» Work to be completed
Please return the lines from the one containing "This screenshot has height=520, width=767." through the end of the records exactly as they appear, both ends included.

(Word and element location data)

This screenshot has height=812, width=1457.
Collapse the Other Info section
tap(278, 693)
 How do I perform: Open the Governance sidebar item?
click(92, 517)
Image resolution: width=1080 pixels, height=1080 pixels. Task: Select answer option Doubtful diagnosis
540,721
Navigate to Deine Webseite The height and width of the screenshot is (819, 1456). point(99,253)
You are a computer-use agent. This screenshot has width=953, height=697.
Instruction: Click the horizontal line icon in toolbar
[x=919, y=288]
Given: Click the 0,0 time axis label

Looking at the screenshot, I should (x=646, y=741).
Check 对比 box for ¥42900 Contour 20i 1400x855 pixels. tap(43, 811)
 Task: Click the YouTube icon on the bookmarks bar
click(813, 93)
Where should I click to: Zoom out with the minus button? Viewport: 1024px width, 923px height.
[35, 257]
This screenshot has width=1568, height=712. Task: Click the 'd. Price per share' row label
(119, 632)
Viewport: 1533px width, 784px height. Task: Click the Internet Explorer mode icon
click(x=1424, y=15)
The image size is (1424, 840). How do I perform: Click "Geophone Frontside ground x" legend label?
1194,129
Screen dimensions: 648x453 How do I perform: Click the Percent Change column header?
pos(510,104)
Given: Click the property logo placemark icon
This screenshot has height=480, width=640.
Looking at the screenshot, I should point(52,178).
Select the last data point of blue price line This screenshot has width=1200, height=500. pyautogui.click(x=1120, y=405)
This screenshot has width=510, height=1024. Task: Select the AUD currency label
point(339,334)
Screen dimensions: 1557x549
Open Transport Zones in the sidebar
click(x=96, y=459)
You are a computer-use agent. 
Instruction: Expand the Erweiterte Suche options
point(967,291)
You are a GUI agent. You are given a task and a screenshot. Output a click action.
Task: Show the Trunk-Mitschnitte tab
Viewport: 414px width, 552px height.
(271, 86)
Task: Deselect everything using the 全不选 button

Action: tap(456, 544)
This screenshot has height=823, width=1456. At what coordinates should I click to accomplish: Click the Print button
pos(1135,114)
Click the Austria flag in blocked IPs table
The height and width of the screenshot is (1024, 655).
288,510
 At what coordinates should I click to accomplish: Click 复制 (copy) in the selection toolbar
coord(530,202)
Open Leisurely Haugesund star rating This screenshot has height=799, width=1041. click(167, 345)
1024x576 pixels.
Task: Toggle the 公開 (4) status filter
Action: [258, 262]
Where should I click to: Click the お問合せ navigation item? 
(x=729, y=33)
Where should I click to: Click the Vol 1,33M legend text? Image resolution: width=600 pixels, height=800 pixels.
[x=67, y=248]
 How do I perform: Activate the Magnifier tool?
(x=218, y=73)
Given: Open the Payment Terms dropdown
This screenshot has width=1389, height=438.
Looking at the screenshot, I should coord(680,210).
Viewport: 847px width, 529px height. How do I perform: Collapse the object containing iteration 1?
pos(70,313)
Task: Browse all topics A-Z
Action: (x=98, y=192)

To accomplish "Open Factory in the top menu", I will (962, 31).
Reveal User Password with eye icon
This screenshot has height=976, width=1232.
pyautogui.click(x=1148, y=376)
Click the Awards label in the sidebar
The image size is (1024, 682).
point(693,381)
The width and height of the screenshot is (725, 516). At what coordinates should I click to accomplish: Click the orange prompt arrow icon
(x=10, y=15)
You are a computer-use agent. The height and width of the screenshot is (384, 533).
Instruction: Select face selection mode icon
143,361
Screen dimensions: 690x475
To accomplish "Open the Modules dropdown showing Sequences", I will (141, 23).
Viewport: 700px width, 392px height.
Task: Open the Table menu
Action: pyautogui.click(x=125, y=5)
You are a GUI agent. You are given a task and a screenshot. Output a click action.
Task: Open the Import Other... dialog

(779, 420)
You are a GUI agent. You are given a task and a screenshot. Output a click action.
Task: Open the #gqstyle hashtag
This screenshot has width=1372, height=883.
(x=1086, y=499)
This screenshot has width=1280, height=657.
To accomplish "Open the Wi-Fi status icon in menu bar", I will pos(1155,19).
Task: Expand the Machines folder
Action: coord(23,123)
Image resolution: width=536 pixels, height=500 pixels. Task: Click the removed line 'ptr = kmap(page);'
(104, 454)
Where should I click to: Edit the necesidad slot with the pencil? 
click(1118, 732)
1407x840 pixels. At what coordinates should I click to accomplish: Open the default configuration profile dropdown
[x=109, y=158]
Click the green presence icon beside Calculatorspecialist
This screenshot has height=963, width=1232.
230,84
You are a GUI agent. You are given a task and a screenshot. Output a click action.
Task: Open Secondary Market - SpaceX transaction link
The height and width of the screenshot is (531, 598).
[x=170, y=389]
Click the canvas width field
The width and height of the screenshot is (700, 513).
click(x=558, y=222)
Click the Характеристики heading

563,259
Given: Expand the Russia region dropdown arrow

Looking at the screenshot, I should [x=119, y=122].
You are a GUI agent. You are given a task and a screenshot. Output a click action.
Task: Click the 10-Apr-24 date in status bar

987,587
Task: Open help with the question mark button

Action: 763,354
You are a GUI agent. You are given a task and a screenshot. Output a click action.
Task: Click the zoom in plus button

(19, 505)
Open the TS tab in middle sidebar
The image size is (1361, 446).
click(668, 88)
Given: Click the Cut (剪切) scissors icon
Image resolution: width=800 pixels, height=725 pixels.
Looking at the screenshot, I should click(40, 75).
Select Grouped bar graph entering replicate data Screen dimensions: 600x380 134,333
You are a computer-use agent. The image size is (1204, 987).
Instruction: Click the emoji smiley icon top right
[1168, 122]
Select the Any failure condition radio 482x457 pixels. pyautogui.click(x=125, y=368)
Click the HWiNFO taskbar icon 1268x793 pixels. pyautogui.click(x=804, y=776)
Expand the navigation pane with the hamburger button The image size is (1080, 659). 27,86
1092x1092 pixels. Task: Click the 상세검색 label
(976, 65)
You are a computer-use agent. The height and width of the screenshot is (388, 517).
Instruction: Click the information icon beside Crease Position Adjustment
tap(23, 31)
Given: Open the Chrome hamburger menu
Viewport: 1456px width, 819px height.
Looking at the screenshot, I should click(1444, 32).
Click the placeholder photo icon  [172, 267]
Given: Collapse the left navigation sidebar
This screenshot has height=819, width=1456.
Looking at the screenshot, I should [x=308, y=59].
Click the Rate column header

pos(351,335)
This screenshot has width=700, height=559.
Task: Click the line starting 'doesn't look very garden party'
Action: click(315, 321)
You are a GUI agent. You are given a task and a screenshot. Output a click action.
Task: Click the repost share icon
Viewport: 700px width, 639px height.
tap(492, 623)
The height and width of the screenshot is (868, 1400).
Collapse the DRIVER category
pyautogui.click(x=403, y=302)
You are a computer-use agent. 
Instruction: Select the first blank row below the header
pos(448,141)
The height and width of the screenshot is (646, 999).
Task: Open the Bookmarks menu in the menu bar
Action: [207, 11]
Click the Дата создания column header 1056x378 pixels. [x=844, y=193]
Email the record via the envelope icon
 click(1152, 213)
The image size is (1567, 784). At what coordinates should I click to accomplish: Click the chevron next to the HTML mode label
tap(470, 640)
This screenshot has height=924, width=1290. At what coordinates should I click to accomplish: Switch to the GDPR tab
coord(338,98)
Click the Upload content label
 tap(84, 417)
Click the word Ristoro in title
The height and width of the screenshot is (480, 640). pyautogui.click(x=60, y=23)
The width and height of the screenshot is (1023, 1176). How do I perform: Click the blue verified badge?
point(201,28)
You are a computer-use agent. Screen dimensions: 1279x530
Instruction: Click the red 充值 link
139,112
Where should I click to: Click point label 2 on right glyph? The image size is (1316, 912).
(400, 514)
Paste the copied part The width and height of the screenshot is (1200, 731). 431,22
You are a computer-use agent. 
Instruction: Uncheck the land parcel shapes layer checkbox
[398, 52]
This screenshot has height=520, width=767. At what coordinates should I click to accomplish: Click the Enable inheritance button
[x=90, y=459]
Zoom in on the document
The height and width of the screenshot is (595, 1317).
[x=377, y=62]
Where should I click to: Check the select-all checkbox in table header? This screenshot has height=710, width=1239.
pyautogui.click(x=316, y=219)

» Final result
This screenshot has height=520, width=767. At what coordinates should I click to accomplish: Click the Enable inheritance button
[x=90, y=459]
Zoom in on the document
The height and width of the screenshot is (595, 1317).
[x=377, y=62]
Where should I click to: Check the select-all checkbox in table header? This screenshot has height=710, width=1239.
pyautogui.click(x=316, y=219)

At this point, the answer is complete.